In the face of such demand, Charlotte’s establishment was able to forge a name for itself as a purveyor of maidenheads. When questioned by George Selwyn as to how she was able to produce so many, so often, Charlotte replied that ‘As to maidenheads, it was her opinion that a woman might lose hers a hundred times, and be as good a Virgin as ever’, and assured him ‘that a Maidenhead was as easily made as a pudding’. At any time, Charlotte claimed that she had enough ‘maidenheads now in possession, as would serve a whole court of Aldermen, aye and the Common Council in the bargain.’ This was not the idle assertion of an emboldened bawd, but rather a boastful recognition of one of the successful brothel-keeper’s best-kept secrets. Even the least literate bawd would have had on the shelves of her establishment a worn copy of John Armstrong’s
Oeconomy of Love
. The work, which could loosely be considered a kind of sex manual, contained poetically written advice as well as a recipe for the restoration of virginity. Armstrong had put into writing what had been common knowledge among women and practitioners of medicine for centuries. To tighten the walls of the vagina, a concoction of herbs was needed which included the myrtle’s ‘styptic Berries’, the roots of a caper bush, oak bark stripped ‘bleak and bear’, in addition to ‘Bistort, and Dock and that way-faring Herb, Plantain’. The
collection
was then to be ‘boil’d in wine’ so that the herbs would ‘yield their astringent force’, in order to produce ‘a Lotion … Thrice powerful to contract the shameful Breach’. If applied several times a day, the desired outcome would be the illusion of an unruptured entry. Bawds added their own particular touches to this deception, some inserting a small ‘bladder’ of animal blood into the vagina to produce the effect of a broken hymen. Others, as suggested by John Cleland’s character Fanny Hill, might use a blood-soaked sponge by ‘squeezing it between the thighs’ so it ‘yielded a great deal more of the red liquid than would save a girl’s honour’. Whatever the precise method employed, it would be Charlotte who gained the last laugh. Even after parting with copious coins and banknotes, clients could never be absolutely certain that the girl who lay underneath them had been a genuine virgin, or if she, like Charlotte’s nun Miss Shelly, had ‘gone through twenty-three editions of vestality in one week’.

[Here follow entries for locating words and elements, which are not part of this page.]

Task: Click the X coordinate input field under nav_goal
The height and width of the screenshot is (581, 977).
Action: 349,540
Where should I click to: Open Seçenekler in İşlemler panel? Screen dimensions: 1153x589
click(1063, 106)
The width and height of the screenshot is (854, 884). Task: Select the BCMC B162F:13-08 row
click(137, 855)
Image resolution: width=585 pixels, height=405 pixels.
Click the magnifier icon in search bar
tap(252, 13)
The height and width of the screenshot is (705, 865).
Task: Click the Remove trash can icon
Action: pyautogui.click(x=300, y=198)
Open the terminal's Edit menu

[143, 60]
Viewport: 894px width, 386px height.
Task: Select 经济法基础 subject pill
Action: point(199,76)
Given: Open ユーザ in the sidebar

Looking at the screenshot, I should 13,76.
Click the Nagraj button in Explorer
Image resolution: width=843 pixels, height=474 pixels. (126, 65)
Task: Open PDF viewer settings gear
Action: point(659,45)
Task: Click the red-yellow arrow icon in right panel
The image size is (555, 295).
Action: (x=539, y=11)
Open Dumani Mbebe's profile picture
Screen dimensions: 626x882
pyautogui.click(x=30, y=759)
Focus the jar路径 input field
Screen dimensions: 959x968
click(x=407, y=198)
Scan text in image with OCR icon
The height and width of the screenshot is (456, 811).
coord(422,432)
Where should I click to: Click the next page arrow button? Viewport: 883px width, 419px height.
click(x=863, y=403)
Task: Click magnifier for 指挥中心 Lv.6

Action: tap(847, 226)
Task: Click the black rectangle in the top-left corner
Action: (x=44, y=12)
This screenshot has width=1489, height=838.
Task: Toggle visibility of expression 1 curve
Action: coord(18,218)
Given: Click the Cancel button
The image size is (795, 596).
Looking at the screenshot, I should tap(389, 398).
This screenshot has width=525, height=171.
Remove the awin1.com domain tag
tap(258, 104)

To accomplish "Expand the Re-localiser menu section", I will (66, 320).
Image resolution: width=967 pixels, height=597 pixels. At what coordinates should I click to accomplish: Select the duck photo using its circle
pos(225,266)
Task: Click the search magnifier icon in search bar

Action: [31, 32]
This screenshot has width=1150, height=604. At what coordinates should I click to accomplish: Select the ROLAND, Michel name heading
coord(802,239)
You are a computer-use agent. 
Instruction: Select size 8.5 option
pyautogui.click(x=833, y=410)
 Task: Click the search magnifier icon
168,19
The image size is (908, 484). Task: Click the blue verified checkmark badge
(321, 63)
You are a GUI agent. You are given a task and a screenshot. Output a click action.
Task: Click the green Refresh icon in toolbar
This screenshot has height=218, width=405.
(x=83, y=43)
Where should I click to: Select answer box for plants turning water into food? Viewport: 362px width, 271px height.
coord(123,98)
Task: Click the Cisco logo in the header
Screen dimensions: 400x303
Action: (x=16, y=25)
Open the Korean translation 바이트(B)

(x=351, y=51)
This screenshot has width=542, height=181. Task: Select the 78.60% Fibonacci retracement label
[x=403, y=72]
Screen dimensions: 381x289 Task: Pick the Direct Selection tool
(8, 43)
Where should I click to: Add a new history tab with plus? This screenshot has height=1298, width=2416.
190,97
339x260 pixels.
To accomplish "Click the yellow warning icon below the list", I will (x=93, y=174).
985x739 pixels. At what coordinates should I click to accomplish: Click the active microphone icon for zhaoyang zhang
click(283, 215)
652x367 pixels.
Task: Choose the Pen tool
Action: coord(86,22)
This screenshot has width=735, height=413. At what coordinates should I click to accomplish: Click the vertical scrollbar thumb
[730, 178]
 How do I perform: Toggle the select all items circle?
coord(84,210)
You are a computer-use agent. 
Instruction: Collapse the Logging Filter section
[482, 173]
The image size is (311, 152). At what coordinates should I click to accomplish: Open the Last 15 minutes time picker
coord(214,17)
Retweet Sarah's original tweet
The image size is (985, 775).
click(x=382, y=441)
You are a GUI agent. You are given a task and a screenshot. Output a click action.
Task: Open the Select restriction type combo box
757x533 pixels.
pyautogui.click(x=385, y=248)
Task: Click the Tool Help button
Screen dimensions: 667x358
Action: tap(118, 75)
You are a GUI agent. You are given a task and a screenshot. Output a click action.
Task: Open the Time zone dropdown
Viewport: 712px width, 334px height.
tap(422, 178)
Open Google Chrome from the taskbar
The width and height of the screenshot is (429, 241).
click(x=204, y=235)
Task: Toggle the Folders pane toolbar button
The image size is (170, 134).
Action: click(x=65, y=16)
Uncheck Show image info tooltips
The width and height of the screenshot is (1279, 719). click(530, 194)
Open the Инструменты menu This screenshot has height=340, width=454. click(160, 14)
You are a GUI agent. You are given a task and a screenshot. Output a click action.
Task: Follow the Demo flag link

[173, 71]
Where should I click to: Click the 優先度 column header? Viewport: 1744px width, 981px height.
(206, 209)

In addition to those who demanded a constant supply of virgin sacrifices, another contingent of well-paying patrons who required special services frequented her establishment. ‘The noted houses … in King’s Place’, wrote the Baron D’Archenholz, included among their useful possessions ‘… every Device to restore old men and debauched youths’ who otherwise experienced difficulties in consummating their earthy desires. It was at this feat that Charlotte truly excelled. ‘She … Makes old dotards believe themselves gay, vigorous young fellows …’, Chase Price boasted, in addition to turning ‘vigorous young fellows into old dotards’. This expertise was achieved through the invention of a device Charlotte called her ‘elastic beds’. According to the
Nocturnal Revels
, these apparatuses had been ‘invented by that great creative genius Count O’Kelly and constructed by that celebrated mechanic and upholsterer Mr. Gale’. Undoubtedly, Dennis had been inspired by the motions felt while astride one of his galloping horses, and alighted upon the idea of a spring-loaded bed frame which replicated the sensations, thereby minimising the effort involved in the act of copulation. Charlotte, until her attempt to retire in 1778, was the sole owner of these unique contraptions, credited with giving ‘the finest movements and in the most extatic moments, without trouble or the least fatigue to either Agent or Patient … to the amazing gratification and sensation of the
Actor
and Actress’. The very existence of these beds drew in some of the most lecherous, ageing roués still in circulation – or, as Charlotte regarded them, ‘Peers who depended more upon art than nature’. This set, which included ‘impotent Aldermen and rich Levites, who fancied that their amourous abilities were not in the least decayed’, were considered her best customers and ‘her choicest friends’. Among these infirm rakes, none was so great a supporter as William Douglas, Duke of Queensbury, a man who through his unabated sexual appetite had earned himself the sobriquet of ‘the Old Goat’.